« Est-ce que monsieur Guéant est venu faire un tour au musée du Quai Branly ? » Un anonyme s’interroge dans le livre d’or de l’exposition « Exhibition : l’invention du sauvage » actuellement présentée au Musée du quai Branly, lieu né du désir de Jacques Chirac de faire découvrir les collections d’art premier et de civilisations « indigènes ». Une exposition qui revient sur un pan de notre histoire peu glorieux : celui de l’invention du sauvage à travers les colonisations. Un sujet toujours aussi sensible comme le montre le dernier tollé dans les médias et la classe politique à la suite des dernières déclarations du Ministre de l’Intérieur, Claude Guéant : « Contrairement à ce que dit l’idéologie relativiste de gauche, pour nous, toutes les civilisations ne se valent pas ». Voilà qui fait suite au discours à Dakar du Président Sarkozy soulignant au début de son mandat, avec une maladresse certaine, que « l’Afrique n’a pas d’Histoire ».
Petit rappel, le racisme est né de cette idée qu’une « race » est supérieure à une autre à l’époque où les Occidentaux commencèrent à découvrir des terres inconnues et les peuples qui y habitaient avec Christophe Colomb au XV ème siècle. Parce qu’ils étaient différents, il fut déduit qu’ils étaient inférieurs. Après avoir tourné en bêtes de foire des personnes au physique singulier – des nains, aux femmes à barbe, en passant par les enfants difformes- l’homme de l’époque s’amusa devant cette nouvelle tendance : l’exhibition des sauvages dits « exotiques ». Par curiosité d’abord, puis avec un sentiment de puissance face à ces étrangers qui n’étaient pas « évolués », ni civilisés. Les Occidentaux –l’Angleterre, la France et l’Allemagne principalement- ont ramené au total 30 000 personnes par bateaux pour les introduire dans des foires, des zoos, et toutes sortes de spectacles. Et pas moins d’ 1,5 milliard de visiteurs ont assistés aux exhibitions entre le 19e siècle et les années 1930 ou 1940. Un franc succès pour cette industrie du spectacle.

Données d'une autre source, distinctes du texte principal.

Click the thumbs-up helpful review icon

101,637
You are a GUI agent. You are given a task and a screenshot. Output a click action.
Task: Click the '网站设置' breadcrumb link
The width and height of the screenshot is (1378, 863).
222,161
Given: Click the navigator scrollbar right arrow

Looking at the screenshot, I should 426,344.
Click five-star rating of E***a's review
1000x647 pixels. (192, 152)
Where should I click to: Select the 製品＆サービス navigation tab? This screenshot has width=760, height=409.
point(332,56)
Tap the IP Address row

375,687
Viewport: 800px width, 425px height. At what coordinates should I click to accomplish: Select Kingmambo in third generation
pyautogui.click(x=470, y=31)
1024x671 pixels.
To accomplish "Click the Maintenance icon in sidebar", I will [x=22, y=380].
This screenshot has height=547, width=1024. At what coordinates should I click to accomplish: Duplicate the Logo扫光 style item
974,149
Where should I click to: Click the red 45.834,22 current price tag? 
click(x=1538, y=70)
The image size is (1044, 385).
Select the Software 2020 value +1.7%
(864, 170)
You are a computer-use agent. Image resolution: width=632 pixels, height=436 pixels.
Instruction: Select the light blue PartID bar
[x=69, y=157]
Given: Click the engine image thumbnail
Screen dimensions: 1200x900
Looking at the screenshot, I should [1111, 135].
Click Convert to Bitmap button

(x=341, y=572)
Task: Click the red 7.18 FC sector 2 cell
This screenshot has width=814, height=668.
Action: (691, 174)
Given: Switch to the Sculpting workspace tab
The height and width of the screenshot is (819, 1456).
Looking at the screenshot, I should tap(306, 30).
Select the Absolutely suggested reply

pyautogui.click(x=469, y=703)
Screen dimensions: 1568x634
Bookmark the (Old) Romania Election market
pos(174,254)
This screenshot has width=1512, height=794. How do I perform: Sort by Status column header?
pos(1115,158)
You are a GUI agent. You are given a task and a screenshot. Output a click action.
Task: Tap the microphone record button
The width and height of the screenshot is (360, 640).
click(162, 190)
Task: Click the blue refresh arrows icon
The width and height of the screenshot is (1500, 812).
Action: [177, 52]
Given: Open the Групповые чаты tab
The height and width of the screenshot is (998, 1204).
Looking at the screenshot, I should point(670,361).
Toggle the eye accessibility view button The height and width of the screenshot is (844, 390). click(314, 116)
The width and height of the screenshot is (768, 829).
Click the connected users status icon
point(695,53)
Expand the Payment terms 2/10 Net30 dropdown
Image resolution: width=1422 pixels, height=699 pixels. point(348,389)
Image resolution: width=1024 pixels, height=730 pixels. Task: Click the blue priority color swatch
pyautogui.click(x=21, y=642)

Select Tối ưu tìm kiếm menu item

Hiérarchiser, premiers pas vers le racisme
Cartes postales, peintures, photographies. Autant de traces d’une mise en scène horrifiante dont l’homme blanc était le chef d’orchestre. Parallèlement, des études scientifiques ont été menées sur ces personnes différentes dont les cultures restaient si éloignées des nôtres. Ils effectuaient des moulages de leur buste, répertoriaient la pigmentation de leurs peaux, les disséquaient. Victime de ces pratiques, la « Vénus Hottentote » – une femme originaire du Cap Oriental avec une hypertrophie des hanches et des fesses, dont l’histoire « la Venus noire » fut portée l’an dernier à l’écran – est devenue le symbole du traitement affligé aux « races inférieures ». C’est le début d’un mouvement de pensée –apparemment toujours présent dans notre société- quant à la hiérarchisation des civilisations. La théorie de Darwin est de vigueur. Les noirs sont alors considérés comme le chaînon manquant entre l’évolution du singe et de l’homme.
Le Commissaire général de l’exposition, qui n’est autre que le célèbre footballeur Lillian Thuram, souhaitait « mener une réflexion sur notre société pour mieux comprendre les préjugés et les dépasser ». Pour cela, il serait déjà nécessaire de reconnaître les atrocités commises dans ce passé – pas si lointain, les exhibitions ont pris fin vers 1940 comme celles du Jardin d’Acclimatation de Paris qui fut le théâtre d’expositions de « sauvages » parqués comme des bêtes. Un trou colossal au sein de notre mémoire collective… Aucune plaque commémorative, aucune croix, aucun renseignement n’indique à ce jour le passé de ce zoo humain et la présence des morts qui y sont enterrés. Place désormais à la rivière enchantée et à Guignol, le propriétaire Bernard Arnault ne tient-il pas là un paradis pour les enfants? Ainsi le président Sarkozy n’a -t’il pas eu un mot sur cet ancien lieu de honte lors de son voyage en Guyane il y a quelques semaines. Quant à Claude Guéant qui compare une civilisation par rapport à une autre, affirmant que « celles qui défendent la liberté, l’égalité et la fraternité, nous paraissent supérieures à celles qui acceptent la tyrannie, la haine sociale ou ethnique », il est regrettable qu’il ne se soit pas remémoré des conséquences qu’a eues ce genre de raisonnement au cours des siècles derniers…
Par Sarah Vernhes
« Exhibition : l’invention du sauvage » au Musée du Quai Branly présentée jusqu’au 3 juin 2012.